Expecting that you took your measurements just as they show you on the website? E.g., big difference between inseam measure for the pants you wear and method of measuring inseam for cycling. Also guessing you should probably be spinning a bigger crank arm as the 57cm probably comes with a 170 or 172.5.

Cheers.


----------



## DIV

Hey, GKSki---thanks for running those numbers in your program...much appreciated.
Interesting results...55cm! So maybe I AM on the correct frame....

Yes, I took my inseam repeatedly using a 1 inch thick book between my legs with my back against the wall. I guess the fact that I'm only 6'-1/2" with a shorter inseam made a difference. The crank I have is a 172.5 which I understand is pretty standard.


----------



## GKSki

I think I would check that my saddle nose to bars is 53cm and that the drop from the top of the saddle to bars is 7.3mm while considering a saddle setback of 7cm. This may give you some insight on the spacers.


----------



## Volsung

I'm just under 6 1 and on a 57 too. Ride what's comfortable. Only weirdos slam stems on endurance bikes.

────────

### LIST OF TASKS
[a] Answer these questions about the bike-fit thread:
(i) What crank length does DIV report having?
(ii) What frame size did the numbers run in GKSki's program produce?
(iii) What saddle setback does GKSki say to consider?
[b] List every measurement GKSki suggests checking or considering in the bike-fit thread, each with its stated value.

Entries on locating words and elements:
────────

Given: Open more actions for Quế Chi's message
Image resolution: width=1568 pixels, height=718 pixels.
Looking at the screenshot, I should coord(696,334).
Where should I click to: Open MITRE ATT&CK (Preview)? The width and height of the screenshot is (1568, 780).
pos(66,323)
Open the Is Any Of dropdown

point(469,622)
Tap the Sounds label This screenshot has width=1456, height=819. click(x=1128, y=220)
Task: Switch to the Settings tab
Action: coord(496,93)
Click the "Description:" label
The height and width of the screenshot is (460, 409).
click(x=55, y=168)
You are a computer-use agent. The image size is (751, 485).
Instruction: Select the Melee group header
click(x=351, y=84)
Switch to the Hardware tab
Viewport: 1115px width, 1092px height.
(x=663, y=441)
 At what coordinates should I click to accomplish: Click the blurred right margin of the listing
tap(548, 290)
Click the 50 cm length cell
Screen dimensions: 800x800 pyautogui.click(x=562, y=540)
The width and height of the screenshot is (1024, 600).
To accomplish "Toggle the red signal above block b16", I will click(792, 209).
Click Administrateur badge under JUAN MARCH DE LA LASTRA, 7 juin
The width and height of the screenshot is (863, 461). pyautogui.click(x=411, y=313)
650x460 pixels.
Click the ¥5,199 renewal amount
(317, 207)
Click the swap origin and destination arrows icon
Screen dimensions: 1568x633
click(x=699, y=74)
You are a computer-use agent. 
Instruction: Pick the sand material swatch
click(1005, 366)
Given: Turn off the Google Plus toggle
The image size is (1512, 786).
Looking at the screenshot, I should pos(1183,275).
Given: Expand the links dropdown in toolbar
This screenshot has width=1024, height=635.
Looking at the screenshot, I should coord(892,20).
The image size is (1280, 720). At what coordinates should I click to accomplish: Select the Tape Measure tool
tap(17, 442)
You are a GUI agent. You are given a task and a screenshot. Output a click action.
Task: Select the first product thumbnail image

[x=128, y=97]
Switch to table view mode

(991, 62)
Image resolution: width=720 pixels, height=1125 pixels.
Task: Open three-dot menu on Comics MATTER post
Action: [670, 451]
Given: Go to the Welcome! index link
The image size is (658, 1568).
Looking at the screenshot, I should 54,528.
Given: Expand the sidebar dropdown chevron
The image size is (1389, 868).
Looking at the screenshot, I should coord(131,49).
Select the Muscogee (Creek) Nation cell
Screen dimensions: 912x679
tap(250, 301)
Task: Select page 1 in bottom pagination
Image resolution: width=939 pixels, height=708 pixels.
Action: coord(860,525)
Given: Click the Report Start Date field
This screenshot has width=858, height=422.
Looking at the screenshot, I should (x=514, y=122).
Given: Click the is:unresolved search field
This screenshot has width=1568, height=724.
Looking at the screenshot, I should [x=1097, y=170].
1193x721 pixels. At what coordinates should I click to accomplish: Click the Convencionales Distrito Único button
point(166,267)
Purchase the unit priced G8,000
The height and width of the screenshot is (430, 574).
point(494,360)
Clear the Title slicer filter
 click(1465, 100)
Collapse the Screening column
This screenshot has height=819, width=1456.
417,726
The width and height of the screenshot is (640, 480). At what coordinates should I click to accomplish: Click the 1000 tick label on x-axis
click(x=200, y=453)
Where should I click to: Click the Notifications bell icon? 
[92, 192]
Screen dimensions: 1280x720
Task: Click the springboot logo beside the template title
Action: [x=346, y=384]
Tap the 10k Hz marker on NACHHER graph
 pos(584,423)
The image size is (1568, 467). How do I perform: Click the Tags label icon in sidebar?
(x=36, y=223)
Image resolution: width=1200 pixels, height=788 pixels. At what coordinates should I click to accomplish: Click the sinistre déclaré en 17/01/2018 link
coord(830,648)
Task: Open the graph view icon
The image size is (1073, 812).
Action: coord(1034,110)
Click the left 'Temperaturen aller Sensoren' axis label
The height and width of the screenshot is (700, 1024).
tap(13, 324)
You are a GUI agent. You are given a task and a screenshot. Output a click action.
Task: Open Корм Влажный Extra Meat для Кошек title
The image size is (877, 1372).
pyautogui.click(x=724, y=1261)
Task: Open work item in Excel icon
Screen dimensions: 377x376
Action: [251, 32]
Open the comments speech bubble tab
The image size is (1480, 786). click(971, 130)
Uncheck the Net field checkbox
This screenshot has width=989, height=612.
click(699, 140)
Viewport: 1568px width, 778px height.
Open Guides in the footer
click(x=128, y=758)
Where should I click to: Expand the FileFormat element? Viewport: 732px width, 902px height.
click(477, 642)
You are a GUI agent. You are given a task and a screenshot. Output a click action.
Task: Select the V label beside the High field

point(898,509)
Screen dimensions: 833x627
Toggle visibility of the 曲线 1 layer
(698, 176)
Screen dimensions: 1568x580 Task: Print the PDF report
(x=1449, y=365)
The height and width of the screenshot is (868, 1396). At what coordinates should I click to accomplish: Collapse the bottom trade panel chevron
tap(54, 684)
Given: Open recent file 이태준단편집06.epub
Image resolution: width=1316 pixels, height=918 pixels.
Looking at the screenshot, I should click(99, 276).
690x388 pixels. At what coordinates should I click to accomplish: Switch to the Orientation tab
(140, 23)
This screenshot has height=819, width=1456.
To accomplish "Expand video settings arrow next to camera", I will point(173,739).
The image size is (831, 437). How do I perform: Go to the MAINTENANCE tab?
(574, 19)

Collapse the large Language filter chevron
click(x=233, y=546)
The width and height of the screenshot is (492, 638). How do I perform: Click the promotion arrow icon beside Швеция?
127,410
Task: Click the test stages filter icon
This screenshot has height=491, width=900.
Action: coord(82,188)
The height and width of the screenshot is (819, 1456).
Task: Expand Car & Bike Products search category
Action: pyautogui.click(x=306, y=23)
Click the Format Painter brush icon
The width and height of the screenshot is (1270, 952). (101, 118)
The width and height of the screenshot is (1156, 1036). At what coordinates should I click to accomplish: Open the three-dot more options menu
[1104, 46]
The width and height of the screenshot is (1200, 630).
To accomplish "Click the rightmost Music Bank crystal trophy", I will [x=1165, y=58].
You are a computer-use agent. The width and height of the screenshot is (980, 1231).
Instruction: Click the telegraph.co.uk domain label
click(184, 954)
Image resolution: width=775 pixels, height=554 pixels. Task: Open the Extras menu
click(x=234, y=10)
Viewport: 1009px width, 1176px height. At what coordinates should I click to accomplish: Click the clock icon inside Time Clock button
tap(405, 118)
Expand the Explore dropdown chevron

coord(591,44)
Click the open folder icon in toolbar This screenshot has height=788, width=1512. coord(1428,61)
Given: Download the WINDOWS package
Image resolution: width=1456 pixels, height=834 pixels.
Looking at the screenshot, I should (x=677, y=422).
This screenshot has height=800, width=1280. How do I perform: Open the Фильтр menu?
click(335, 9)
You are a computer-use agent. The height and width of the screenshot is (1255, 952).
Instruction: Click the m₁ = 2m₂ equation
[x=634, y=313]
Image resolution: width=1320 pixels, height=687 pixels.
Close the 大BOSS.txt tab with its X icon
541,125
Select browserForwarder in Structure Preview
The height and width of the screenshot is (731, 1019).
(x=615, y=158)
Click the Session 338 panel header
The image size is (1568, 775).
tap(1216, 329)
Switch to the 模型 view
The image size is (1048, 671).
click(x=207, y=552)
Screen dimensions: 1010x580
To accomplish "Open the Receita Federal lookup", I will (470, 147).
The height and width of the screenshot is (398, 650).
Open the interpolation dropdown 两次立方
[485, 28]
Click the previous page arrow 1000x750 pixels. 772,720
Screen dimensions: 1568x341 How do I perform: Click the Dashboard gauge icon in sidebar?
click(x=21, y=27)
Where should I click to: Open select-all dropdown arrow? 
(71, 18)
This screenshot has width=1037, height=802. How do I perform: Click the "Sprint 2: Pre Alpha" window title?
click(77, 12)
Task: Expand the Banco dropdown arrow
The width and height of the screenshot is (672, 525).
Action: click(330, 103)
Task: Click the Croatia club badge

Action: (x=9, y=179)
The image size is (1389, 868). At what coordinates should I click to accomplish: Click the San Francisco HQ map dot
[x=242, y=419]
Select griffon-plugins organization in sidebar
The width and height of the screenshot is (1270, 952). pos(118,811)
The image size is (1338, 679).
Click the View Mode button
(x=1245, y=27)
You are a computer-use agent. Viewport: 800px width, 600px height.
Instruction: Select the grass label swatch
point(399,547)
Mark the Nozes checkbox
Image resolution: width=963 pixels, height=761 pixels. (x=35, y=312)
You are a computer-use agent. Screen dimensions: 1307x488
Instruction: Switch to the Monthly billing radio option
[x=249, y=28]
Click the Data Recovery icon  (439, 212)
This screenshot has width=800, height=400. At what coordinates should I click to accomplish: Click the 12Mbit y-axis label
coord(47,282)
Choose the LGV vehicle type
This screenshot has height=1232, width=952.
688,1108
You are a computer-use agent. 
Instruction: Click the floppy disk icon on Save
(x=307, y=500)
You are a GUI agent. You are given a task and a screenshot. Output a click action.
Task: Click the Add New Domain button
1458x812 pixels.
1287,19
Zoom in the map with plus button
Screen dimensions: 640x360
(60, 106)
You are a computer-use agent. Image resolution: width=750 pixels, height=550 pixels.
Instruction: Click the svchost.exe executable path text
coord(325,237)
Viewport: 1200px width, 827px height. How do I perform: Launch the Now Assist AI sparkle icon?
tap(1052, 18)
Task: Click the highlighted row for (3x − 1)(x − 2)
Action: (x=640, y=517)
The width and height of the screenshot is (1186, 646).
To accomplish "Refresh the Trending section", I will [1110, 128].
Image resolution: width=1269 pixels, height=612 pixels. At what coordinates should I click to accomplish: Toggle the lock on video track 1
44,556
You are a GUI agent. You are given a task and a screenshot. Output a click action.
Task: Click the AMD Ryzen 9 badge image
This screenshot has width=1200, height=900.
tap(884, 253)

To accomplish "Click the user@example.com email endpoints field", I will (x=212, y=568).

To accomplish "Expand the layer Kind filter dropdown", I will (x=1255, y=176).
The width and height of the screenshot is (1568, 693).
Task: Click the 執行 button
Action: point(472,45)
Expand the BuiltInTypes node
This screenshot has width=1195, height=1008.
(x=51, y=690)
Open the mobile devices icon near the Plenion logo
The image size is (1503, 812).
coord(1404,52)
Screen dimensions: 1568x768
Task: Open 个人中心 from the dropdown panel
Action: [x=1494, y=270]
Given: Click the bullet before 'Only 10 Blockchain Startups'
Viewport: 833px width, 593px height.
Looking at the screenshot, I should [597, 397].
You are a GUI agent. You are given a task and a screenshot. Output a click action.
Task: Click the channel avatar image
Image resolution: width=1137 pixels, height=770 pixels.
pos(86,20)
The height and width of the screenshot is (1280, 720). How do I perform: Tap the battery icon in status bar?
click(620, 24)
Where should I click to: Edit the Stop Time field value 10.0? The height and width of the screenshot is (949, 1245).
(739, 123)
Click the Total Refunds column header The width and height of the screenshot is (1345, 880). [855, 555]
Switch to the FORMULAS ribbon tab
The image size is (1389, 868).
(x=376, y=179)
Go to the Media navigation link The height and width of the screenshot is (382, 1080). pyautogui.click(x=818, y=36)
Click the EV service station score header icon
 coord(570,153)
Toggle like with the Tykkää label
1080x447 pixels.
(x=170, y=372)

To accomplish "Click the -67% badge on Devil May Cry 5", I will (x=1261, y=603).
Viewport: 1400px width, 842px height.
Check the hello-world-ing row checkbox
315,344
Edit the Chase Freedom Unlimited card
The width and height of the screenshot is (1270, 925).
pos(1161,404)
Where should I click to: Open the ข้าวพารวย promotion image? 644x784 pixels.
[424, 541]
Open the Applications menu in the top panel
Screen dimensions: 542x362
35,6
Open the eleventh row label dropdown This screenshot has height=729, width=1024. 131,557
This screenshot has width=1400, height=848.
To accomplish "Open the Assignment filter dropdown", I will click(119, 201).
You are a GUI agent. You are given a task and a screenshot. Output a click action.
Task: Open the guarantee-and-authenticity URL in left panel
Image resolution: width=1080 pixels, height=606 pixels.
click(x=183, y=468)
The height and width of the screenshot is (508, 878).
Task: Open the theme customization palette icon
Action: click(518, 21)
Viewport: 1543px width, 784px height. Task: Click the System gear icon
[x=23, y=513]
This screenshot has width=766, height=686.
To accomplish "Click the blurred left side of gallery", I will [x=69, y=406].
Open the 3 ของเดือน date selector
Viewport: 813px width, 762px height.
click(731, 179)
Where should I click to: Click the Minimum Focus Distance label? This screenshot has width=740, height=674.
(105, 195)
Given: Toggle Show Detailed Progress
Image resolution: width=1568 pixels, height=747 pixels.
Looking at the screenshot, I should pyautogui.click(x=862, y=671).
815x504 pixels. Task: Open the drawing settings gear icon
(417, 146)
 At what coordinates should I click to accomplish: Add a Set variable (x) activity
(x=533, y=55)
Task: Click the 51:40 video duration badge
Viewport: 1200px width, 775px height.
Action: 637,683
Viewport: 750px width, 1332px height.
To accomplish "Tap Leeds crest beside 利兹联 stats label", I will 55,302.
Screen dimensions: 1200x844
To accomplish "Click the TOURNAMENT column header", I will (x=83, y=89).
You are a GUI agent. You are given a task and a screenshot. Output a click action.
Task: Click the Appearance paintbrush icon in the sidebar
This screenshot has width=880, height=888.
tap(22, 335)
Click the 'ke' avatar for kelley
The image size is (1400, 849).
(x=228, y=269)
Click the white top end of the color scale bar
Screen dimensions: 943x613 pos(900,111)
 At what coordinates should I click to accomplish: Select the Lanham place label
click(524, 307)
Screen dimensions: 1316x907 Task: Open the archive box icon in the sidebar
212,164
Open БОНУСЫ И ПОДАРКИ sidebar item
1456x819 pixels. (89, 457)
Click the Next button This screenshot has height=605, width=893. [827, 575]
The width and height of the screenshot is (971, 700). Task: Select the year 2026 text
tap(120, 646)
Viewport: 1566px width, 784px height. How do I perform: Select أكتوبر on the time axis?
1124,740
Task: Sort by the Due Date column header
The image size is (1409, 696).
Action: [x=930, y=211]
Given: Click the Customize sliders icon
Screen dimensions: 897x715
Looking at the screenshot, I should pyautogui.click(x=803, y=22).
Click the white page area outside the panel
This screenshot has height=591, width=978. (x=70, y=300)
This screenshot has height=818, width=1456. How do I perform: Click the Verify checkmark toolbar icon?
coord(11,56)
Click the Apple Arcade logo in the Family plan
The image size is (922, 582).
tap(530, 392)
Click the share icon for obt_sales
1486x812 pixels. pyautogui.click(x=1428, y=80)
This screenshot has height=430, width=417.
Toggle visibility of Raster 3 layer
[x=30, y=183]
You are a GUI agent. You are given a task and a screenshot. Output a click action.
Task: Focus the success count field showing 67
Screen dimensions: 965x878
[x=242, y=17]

────────

### ANSWERS TO THE EXERCISE
[a]
(i) 172.5
(ii) 55cm
(iii) 7cm

[b]
- Saddle nose to bars: 53cm
- Drop from the top of the saddle to bars: 7.3mm
- Saddle setback: 7cm